— start —

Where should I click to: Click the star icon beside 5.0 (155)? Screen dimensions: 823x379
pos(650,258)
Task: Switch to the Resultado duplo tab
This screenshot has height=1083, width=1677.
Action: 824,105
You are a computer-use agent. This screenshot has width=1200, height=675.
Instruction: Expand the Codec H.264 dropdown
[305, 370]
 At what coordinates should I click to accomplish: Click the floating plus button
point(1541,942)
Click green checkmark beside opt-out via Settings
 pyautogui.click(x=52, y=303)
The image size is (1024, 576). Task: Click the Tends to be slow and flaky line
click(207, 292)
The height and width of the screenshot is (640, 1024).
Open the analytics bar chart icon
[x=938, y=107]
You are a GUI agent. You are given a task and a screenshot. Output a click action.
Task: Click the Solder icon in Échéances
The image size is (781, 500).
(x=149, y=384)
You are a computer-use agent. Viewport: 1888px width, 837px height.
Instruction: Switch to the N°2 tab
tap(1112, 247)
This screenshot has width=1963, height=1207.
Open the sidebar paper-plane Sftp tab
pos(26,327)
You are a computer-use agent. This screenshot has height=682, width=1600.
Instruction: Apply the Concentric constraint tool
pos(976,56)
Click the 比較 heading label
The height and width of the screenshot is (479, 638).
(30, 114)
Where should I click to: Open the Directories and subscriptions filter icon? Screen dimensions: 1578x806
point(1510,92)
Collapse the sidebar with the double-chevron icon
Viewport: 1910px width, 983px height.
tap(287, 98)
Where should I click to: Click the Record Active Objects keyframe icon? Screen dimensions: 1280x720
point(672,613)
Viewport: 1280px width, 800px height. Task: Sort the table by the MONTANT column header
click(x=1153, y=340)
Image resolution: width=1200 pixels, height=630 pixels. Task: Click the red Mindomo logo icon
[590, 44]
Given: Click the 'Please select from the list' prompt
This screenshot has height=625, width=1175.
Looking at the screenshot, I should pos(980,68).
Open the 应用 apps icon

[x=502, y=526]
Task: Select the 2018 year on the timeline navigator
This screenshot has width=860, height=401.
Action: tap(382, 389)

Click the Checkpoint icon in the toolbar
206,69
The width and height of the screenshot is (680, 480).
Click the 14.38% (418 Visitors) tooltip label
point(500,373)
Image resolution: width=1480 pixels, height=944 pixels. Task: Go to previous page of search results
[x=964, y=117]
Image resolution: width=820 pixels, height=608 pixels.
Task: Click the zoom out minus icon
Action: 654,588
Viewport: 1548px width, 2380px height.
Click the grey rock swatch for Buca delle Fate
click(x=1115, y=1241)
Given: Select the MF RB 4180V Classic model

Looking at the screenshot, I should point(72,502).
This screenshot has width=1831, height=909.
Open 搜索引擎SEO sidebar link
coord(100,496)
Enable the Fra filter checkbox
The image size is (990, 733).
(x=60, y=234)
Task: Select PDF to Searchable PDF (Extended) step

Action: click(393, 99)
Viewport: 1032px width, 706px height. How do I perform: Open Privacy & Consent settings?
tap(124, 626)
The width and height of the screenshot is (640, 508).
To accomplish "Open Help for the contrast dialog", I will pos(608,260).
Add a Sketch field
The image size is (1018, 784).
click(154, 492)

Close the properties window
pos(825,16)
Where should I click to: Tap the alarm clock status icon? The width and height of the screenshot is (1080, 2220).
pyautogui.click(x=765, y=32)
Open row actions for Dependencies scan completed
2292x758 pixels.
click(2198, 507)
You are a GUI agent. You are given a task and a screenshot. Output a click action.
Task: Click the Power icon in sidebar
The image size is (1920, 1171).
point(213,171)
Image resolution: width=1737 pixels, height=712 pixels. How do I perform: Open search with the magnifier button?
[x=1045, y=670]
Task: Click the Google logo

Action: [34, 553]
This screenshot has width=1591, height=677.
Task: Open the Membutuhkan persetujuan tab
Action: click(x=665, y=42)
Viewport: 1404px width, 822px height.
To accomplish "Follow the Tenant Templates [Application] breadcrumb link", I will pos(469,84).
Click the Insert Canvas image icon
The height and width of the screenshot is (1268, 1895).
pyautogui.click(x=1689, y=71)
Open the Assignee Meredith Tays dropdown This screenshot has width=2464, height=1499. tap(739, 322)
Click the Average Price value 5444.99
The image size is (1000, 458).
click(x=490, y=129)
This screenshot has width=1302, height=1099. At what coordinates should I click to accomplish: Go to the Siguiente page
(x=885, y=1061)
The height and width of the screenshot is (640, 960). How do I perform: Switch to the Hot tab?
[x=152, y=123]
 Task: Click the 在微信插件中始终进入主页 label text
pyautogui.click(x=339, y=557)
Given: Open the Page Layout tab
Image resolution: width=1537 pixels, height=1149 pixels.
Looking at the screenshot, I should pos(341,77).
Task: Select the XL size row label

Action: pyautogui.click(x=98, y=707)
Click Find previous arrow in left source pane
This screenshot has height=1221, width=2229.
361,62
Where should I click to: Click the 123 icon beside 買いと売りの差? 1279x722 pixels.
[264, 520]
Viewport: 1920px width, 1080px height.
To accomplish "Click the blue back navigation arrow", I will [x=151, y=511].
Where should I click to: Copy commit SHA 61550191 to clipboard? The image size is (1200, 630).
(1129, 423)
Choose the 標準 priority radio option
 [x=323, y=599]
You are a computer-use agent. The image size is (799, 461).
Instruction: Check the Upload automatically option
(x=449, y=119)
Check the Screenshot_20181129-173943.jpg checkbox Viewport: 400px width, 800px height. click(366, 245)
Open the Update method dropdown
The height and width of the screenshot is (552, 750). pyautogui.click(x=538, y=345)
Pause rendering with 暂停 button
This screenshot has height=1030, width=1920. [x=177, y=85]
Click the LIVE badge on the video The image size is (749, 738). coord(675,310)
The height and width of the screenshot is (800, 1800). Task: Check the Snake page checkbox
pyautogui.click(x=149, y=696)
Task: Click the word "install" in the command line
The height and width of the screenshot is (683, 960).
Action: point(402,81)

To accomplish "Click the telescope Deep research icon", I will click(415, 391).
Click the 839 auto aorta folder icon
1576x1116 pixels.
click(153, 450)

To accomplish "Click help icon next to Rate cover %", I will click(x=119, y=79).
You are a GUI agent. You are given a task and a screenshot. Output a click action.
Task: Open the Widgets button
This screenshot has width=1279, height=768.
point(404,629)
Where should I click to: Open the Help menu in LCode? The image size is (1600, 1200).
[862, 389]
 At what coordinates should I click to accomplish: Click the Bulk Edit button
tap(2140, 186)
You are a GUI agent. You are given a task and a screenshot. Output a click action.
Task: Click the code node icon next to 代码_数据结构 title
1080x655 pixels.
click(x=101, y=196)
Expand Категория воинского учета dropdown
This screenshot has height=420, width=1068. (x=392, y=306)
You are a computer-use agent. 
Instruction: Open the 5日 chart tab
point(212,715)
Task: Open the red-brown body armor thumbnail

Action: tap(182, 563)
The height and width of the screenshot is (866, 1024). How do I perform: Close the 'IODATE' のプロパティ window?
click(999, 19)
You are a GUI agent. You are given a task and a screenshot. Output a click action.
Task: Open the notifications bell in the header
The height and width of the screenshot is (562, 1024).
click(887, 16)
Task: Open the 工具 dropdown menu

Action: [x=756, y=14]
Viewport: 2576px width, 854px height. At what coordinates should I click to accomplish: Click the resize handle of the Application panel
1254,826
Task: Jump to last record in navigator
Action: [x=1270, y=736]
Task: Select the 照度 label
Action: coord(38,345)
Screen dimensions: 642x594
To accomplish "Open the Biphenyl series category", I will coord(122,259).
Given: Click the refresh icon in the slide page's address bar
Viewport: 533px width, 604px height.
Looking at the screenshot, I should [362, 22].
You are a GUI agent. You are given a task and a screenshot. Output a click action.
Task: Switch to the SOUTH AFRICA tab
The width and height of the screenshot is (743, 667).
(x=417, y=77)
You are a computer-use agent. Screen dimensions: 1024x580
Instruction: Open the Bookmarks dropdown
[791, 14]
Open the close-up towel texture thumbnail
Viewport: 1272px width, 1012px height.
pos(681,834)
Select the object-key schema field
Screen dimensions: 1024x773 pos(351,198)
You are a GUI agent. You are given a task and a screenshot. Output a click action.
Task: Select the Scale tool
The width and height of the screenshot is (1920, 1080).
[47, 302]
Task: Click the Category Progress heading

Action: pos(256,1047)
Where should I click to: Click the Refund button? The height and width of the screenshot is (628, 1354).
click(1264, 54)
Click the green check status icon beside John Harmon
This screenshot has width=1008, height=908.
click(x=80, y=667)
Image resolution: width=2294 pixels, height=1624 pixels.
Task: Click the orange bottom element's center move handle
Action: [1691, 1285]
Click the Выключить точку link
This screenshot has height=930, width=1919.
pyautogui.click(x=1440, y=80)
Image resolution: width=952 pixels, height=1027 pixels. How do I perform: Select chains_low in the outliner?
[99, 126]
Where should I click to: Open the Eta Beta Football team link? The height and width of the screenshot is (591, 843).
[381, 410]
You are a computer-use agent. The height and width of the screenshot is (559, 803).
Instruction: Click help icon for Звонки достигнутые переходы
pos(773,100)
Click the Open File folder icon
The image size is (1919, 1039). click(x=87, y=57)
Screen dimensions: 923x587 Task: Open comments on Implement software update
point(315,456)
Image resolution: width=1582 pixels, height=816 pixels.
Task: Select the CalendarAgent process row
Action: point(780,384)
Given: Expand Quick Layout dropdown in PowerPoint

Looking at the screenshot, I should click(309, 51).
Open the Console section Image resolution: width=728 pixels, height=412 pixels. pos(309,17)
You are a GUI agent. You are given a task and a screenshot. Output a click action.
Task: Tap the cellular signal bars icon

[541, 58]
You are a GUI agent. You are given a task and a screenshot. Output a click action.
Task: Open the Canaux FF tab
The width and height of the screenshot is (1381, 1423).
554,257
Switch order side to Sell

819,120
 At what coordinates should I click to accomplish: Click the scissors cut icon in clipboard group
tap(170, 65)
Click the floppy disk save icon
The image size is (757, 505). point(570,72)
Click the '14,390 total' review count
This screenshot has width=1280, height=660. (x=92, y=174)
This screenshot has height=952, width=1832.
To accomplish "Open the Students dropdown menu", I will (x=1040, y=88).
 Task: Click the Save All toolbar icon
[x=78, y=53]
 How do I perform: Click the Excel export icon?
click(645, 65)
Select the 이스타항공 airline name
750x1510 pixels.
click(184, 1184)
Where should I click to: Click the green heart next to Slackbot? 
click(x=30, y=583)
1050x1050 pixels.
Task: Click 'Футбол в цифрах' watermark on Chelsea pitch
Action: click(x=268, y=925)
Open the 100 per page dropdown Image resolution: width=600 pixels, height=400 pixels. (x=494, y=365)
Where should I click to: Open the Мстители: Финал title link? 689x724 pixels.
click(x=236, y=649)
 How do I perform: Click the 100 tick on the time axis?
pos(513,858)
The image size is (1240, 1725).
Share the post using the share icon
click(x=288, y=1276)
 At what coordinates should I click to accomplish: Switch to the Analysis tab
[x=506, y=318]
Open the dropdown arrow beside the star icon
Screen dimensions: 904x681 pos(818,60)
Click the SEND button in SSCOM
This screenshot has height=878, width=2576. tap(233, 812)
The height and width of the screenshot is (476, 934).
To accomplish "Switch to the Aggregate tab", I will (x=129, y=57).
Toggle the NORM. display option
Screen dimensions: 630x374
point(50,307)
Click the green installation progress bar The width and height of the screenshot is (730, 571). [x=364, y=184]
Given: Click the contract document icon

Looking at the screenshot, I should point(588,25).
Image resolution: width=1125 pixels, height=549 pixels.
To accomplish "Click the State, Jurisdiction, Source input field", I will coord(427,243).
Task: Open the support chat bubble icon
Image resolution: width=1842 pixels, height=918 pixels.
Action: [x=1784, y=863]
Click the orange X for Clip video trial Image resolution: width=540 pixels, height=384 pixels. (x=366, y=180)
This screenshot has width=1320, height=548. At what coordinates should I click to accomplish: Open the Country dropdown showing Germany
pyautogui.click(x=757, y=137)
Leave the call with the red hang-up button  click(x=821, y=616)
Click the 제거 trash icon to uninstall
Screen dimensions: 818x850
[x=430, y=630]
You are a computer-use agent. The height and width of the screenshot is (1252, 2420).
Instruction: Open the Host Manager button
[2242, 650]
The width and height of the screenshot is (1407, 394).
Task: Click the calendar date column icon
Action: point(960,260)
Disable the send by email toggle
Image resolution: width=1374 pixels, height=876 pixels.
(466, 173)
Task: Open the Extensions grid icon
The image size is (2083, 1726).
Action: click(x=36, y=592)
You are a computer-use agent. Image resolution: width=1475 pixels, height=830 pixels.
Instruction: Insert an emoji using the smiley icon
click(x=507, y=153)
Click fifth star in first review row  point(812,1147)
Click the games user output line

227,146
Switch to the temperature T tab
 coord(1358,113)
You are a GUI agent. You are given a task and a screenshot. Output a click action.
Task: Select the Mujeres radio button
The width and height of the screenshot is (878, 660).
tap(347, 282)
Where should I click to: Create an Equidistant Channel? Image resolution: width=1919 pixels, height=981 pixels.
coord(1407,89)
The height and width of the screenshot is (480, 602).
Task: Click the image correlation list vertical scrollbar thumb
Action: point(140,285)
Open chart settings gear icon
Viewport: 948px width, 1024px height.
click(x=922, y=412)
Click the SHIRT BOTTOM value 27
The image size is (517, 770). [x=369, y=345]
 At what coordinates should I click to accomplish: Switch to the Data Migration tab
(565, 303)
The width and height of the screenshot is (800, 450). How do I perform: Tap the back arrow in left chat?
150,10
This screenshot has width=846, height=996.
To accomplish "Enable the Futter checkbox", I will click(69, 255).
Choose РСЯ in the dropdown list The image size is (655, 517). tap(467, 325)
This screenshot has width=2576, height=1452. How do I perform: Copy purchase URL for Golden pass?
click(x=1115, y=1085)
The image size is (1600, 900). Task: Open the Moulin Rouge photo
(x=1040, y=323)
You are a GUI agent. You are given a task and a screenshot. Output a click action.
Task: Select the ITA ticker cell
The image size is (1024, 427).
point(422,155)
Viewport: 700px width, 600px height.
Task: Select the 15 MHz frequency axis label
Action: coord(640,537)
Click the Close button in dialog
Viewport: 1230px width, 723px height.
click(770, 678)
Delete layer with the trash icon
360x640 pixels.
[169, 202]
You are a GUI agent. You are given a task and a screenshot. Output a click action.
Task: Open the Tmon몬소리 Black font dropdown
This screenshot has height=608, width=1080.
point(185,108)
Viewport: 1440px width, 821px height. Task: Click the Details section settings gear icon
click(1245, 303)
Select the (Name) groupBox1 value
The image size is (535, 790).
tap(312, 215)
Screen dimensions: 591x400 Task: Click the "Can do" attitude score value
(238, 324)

— end —

### REQUIRED TASK
Report how many lines of the records contain the string "perform", matching case exactly. Give only the number.

### ANSWER BELOW
9